→ **Given instruction**:
In the listing, swap "Beach" for "Shores" on the lines from the one containing "Lake Worth (6, 982)" down to the one containing "South Venice (20, 865)", and give back only those lines with nothing else changed.

→ **Data in this exercise**:
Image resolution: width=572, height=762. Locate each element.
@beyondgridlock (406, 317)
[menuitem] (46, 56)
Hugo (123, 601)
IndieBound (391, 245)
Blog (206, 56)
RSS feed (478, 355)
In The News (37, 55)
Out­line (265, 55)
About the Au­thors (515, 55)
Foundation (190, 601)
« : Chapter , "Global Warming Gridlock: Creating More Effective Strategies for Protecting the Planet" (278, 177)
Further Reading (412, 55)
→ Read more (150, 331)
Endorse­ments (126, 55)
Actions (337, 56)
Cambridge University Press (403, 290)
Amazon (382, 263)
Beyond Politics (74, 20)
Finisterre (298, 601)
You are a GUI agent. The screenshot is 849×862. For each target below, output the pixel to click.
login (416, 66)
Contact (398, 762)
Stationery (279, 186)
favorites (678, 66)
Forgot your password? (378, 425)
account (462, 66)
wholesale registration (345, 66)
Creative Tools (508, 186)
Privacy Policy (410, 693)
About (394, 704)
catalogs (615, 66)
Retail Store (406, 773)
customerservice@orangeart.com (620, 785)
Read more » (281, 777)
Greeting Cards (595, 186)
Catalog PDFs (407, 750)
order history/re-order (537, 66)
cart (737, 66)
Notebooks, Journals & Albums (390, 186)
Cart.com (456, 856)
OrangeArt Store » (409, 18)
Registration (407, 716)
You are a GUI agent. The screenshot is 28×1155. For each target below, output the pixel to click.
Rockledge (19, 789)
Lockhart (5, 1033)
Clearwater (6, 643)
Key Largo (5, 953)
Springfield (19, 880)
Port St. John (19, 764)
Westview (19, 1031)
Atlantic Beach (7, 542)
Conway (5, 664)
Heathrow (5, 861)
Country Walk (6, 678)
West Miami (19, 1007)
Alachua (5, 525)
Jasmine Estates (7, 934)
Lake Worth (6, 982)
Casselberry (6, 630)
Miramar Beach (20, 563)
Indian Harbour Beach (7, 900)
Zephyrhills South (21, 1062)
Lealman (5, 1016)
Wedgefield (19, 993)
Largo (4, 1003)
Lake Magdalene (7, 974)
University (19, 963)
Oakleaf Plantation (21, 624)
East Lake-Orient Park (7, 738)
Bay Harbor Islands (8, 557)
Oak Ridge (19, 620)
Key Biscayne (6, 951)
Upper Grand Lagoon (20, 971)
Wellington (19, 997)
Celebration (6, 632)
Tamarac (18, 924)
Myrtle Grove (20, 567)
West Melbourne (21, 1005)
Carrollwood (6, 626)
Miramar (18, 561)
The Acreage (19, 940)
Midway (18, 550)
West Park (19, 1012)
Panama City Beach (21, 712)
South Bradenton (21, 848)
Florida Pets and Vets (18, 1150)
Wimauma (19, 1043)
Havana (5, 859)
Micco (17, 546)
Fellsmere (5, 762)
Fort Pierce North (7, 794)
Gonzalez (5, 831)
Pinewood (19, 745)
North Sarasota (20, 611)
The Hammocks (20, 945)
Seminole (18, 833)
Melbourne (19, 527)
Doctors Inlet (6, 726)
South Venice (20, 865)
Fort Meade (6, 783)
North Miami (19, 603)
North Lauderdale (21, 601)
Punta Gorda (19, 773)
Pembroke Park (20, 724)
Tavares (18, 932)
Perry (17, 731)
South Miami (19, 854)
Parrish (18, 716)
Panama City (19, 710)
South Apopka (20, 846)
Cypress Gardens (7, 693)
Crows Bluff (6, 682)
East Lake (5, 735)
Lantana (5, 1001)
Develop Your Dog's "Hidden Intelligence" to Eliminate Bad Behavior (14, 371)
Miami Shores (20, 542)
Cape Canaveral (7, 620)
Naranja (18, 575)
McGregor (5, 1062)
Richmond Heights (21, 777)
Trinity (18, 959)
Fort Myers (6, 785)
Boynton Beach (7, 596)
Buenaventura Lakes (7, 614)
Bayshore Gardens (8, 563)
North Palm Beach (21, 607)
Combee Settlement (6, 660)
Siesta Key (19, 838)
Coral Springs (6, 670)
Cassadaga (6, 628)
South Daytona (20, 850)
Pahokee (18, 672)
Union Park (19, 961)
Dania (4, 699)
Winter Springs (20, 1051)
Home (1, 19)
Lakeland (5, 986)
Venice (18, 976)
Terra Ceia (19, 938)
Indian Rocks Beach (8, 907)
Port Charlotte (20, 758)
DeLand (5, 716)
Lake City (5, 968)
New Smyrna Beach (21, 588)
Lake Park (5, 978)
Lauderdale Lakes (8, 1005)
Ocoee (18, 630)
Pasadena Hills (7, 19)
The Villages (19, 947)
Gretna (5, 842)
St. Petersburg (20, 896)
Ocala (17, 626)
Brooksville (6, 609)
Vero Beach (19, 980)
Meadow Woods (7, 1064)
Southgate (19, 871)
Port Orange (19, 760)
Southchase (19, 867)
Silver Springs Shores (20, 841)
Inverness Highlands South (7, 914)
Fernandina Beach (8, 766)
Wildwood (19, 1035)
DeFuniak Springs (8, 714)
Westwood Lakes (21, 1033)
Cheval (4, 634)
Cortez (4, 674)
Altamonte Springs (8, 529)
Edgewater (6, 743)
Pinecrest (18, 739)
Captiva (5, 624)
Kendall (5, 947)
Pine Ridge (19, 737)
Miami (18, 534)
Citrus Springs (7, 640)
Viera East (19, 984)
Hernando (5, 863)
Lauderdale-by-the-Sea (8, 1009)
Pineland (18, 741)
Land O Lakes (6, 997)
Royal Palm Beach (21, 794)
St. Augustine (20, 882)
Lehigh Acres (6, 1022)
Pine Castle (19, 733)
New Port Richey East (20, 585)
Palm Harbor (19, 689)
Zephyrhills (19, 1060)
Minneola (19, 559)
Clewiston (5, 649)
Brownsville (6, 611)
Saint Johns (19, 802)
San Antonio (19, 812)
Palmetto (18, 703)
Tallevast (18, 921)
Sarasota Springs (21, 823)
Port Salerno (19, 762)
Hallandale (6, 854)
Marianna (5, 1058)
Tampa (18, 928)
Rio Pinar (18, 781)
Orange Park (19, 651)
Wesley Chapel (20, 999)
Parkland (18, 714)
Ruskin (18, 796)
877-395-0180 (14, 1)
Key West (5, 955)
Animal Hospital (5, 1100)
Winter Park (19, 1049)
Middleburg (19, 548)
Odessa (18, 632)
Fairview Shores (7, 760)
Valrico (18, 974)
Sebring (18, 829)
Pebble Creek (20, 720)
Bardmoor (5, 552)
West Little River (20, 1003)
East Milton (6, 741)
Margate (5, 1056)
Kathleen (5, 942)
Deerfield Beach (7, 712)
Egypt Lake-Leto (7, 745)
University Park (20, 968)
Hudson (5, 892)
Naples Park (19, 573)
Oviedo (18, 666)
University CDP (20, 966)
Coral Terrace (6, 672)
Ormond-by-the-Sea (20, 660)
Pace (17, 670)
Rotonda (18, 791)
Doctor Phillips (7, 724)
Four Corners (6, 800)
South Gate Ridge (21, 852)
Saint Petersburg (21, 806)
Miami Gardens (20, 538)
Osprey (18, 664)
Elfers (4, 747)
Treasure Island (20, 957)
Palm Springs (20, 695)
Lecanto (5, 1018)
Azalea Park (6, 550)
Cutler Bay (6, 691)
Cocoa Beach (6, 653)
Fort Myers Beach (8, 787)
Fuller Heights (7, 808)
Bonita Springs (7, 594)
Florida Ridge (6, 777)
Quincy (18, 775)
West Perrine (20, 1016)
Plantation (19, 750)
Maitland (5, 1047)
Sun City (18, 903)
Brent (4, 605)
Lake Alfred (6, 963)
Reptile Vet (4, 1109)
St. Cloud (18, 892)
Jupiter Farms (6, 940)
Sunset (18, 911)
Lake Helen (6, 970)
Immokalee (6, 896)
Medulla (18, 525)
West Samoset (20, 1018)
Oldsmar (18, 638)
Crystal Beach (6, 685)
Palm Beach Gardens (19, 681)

→ **Response to the exercise**:
Lake Worth (6, 982)
Casselberry (6, 630)
Miramar Shores (20, 563)
Indian Harbour Shores (7, 900)
Zephyrhills South (21, 1062)
Lealman (5, 1016)
Wedgefield (19, 993)
Largo (4, 1003)
Lake Magdalene (7, 974)
University (19, 963)
Oakleaf Plantation (21, 624)
East Lake-Orient Park (7, 738)
Bay Harbor Islands (8, 557)
Oak Ridge (19, 620)
Key Biscayne (6, 951)
Upper Grand Lagoon (20, 971)
Wellington (19, 997)
Celebration (6, 632)
Tamarac (18, 924)
Myrtle Grove (20, 567)
West Melbourne (21, 1005)
Carrollwood (6, 626)
Miramar (18, 561)
The Acreage (19, 940)
Midway (18, 550)
West Park (19, 1012)
Panama City Shores (21, 712)
South Bradenton (21, 848)
Florida Pets and Vets (18, 1150)
Wimauma (19, 1043)
Havana (5, 859)
Micco (17, 546)
Fellsmere (5, 762)
Fort Pierce North (7, 794)
Gonzalez (5, 831)
Pinewood (19, 745)
North Sarasota (20, 611)
The Hammocks (20, 945)
Seminole (18, 833)
Melbourne (19, 527)
Doctors Inlet (6, 726)
South Venice (20, 865)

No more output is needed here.